I have been working as a CNA at a long-term care facility for the past five years. I recently graduated with my LPN and will be staying at the same facility, working part time as a CNA and part time as an LPN. My employer is giving me a wage increase, but only for the two days a week I work as an LPN. The other three days I will continue to make my CNA wage. Because I am held liable for my license at all times, no matter what duties I am performing, is this legal?
Nancy Brent replies:
You have characterized the dilemma of working in one role some of the time and another role for other times when one of the roles requires a higher level of functioning and a higher level of responsibility. It is not easy to make decisions on how you provide patient care when you are an LPN and a CNA. You are correct when you state your license is always there, so how do you separate the two roles?
Although it may be legal to pay you different wages based on what your role is on a particular day, your standard of practice and standard of care may always be those of an LPN, because of your education and training. It may be, in order to save money, your employer is attempting to use your LPN services every day, but pay you only as a CNA on the days you have that role.

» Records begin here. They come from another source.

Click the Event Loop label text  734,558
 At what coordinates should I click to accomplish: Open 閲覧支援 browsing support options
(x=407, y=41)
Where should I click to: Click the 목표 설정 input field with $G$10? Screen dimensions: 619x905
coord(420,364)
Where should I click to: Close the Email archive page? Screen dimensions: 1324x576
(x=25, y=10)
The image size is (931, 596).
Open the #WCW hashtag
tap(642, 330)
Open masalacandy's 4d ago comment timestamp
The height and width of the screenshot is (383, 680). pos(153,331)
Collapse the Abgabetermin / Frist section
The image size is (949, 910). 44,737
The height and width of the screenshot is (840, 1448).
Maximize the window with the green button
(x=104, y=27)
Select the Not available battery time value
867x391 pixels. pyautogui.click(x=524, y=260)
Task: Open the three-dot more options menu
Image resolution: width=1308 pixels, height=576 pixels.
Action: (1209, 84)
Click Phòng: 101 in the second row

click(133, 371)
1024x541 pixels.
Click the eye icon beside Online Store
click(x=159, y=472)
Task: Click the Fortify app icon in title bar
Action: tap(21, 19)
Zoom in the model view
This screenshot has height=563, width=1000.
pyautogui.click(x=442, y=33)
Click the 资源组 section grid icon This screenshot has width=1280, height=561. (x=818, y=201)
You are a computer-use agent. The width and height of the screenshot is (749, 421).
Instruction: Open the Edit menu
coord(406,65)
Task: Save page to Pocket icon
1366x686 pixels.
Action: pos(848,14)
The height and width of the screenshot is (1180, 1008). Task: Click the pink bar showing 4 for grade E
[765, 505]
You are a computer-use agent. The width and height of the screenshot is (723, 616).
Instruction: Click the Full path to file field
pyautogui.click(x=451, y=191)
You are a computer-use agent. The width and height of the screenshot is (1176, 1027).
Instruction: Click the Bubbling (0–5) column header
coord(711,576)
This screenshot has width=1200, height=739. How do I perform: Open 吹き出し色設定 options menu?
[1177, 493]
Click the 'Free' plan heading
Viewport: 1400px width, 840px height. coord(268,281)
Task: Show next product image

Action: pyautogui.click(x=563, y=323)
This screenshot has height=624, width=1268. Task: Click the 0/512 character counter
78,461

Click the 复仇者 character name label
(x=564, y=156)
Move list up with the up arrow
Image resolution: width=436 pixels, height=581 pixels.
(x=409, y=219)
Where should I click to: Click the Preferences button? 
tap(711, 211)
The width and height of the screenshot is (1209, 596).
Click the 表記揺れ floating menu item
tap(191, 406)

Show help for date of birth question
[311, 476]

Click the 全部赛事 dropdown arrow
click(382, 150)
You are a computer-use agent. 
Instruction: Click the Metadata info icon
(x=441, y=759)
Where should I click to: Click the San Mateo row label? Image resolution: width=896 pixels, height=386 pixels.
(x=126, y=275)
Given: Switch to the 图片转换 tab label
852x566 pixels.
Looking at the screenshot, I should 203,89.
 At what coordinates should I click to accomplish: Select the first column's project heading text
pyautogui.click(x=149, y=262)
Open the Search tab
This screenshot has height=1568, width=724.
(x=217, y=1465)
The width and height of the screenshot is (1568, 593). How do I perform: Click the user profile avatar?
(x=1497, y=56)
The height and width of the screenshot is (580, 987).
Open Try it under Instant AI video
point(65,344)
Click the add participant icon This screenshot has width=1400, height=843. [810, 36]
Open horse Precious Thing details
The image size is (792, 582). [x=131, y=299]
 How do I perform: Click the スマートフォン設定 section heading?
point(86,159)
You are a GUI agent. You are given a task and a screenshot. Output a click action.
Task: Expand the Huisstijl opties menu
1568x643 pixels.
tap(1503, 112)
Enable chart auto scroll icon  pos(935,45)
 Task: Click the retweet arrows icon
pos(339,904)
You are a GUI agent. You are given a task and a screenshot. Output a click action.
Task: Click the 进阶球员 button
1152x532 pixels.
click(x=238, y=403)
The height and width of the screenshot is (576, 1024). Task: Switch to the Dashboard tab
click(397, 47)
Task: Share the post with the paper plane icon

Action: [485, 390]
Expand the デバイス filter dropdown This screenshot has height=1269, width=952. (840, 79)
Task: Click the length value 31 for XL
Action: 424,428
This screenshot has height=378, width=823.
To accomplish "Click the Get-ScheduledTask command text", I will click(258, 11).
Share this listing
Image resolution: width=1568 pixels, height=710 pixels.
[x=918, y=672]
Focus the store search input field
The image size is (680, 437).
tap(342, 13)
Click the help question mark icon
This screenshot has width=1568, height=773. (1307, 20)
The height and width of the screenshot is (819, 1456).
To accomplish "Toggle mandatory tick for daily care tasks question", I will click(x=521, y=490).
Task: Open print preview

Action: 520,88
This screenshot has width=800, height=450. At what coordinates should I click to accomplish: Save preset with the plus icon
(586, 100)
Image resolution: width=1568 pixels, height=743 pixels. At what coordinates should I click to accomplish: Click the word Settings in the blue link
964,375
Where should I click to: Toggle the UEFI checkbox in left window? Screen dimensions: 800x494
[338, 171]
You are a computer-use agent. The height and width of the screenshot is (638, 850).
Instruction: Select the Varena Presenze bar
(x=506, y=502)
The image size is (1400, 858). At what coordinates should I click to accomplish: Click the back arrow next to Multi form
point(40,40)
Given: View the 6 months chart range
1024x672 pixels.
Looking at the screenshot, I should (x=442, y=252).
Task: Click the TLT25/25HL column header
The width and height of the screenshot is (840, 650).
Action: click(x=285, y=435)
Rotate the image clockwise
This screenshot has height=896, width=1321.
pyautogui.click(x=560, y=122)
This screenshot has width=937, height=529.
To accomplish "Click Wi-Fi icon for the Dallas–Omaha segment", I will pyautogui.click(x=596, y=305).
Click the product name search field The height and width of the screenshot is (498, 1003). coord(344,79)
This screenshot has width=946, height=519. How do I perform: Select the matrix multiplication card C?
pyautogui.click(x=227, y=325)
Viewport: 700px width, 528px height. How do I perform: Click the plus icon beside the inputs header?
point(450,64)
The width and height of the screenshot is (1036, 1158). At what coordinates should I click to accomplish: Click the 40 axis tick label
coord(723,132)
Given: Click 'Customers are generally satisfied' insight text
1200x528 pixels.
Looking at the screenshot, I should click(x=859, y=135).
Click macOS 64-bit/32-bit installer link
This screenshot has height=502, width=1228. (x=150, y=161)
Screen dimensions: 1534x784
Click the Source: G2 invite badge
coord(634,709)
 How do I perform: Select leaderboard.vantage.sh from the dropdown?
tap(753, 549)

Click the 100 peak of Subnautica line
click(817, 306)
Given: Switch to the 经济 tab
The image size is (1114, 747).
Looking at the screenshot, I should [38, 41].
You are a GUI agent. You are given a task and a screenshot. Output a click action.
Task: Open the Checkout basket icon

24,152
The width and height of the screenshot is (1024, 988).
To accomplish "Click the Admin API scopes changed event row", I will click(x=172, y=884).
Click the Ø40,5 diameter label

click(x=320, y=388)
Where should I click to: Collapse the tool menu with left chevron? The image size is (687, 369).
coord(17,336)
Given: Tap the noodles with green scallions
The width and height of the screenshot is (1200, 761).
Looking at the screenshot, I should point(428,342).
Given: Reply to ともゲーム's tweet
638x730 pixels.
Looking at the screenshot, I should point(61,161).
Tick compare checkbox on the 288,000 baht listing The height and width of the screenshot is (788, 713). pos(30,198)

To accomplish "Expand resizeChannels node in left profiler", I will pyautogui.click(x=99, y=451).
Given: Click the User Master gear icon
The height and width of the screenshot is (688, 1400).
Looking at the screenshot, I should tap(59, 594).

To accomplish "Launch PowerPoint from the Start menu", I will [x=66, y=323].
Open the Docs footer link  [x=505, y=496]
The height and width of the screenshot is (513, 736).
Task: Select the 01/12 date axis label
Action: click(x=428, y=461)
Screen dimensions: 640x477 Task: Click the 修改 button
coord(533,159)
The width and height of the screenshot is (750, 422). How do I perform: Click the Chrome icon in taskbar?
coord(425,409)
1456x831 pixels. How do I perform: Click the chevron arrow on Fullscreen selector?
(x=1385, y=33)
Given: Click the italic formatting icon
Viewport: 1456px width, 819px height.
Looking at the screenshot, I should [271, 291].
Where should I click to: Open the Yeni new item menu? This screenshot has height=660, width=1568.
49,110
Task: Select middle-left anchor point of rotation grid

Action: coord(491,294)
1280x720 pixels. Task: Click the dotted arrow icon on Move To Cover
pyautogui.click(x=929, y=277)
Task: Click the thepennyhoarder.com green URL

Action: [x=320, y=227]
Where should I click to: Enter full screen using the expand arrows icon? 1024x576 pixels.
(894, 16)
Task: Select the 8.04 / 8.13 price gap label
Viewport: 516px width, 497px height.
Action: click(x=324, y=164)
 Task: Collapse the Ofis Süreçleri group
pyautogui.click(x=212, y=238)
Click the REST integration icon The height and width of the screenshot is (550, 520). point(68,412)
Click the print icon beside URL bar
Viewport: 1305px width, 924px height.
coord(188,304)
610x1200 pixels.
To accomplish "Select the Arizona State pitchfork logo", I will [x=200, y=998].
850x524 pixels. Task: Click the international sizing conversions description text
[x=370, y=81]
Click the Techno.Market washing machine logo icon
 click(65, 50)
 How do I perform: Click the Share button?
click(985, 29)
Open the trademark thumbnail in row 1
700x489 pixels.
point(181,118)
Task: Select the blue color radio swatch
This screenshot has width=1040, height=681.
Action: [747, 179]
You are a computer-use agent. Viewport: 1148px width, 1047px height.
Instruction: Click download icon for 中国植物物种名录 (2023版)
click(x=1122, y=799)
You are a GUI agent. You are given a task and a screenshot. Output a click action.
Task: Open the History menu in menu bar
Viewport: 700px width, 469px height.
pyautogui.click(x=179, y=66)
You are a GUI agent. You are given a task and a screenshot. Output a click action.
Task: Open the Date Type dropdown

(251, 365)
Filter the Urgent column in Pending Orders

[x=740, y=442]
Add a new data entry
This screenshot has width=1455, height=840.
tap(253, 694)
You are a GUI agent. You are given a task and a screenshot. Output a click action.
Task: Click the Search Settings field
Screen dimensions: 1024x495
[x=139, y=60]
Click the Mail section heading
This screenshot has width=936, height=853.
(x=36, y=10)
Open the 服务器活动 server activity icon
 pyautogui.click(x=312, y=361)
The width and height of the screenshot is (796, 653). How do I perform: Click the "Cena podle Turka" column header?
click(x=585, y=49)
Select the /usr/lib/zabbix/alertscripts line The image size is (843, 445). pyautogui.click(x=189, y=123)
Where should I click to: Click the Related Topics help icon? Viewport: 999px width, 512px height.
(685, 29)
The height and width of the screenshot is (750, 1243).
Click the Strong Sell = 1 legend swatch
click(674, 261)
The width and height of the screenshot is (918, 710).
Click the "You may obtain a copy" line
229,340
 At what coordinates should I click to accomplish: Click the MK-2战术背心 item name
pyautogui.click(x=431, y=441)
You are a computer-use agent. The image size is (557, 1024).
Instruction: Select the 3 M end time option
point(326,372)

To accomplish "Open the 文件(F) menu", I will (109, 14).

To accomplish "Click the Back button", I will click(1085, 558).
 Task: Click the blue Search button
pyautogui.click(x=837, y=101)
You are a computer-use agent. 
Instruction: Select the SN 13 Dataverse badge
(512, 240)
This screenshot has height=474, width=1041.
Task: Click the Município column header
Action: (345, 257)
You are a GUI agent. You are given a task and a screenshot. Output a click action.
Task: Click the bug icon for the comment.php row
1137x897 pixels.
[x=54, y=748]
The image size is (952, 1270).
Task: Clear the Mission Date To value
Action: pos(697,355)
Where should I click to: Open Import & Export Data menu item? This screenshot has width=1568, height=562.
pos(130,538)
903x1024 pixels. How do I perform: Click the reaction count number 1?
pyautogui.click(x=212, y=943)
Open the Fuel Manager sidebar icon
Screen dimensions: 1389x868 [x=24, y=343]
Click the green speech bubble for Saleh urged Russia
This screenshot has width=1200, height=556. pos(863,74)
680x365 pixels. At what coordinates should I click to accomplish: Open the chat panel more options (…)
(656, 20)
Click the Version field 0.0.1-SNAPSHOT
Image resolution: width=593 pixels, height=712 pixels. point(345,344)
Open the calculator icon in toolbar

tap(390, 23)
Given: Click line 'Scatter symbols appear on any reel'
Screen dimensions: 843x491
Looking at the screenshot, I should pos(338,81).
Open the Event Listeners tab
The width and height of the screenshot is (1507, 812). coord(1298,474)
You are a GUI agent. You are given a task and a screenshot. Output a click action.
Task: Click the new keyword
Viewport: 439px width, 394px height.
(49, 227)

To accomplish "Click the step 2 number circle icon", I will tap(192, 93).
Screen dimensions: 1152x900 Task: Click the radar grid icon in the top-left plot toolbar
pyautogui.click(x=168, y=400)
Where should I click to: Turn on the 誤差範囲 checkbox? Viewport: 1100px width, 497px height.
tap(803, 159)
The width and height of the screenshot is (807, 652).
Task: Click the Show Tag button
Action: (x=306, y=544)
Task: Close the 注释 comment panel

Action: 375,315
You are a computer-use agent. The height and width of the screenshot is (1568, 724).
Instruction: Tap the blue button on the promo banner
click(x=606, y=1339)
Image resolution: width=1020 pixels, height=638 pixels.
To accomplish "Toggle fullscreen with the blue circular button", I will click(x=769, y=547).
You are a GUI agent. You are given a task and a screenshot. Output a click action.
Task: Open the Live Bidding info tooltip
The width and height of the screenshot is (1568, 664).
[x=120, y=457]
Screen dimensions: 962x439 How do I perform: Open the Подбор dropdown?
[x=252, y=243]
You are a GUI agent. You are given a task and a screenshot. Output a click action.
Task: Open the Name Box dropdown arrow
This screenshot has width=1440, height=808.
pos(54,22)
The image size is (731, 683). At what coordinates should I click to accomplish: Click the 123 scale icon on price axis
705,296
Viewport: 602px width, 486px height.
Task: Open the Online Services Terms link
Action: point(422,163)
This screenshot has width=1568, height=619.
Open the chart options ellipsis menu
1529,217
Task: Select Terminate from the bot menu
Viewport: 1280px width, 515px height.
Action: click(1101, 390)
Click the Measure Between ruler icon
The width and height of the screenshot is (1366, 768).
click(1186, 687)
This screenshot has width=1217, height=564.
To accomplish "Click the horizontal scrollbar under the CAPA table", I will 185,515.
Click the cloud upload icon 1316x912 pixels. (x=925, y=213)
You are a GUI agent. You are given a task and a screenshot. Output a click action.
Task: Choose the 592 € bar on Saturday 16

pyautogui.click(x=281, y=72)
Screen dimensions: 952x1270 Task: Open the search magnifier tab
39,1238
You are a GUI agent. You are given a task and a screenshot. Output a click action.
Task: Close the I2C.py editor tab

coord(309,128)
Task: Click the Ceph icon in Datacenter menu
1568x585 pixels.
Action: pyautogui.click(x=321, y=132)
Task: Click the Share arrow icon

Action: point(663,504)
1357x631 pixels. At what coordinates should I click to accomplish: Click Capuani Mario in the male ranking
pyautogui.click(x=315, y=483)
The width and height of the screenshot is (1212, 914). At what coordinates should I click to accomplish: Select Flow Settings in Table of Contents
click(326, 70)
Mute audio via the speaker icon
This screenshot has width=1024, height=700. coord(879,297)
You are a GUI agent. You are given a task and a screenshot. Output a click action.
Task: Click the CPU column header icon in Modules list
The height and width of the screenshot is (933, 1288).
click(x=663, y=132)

You may want to consult with a nurse attorney or attorney who works with nurses to give you a specific opinion as to the “do-ability” of performing these two roles. His or her opinion would be based on your respective job descriptions, the LPN practice act and rules and other issues, such as staffing and supervision in the facility.
The fact that you are asking about this issue supports your well-founded concern for the dual roles you undertake, not in terms of pay, but in terms of the provision of nursing care to residents and possible resulting liability.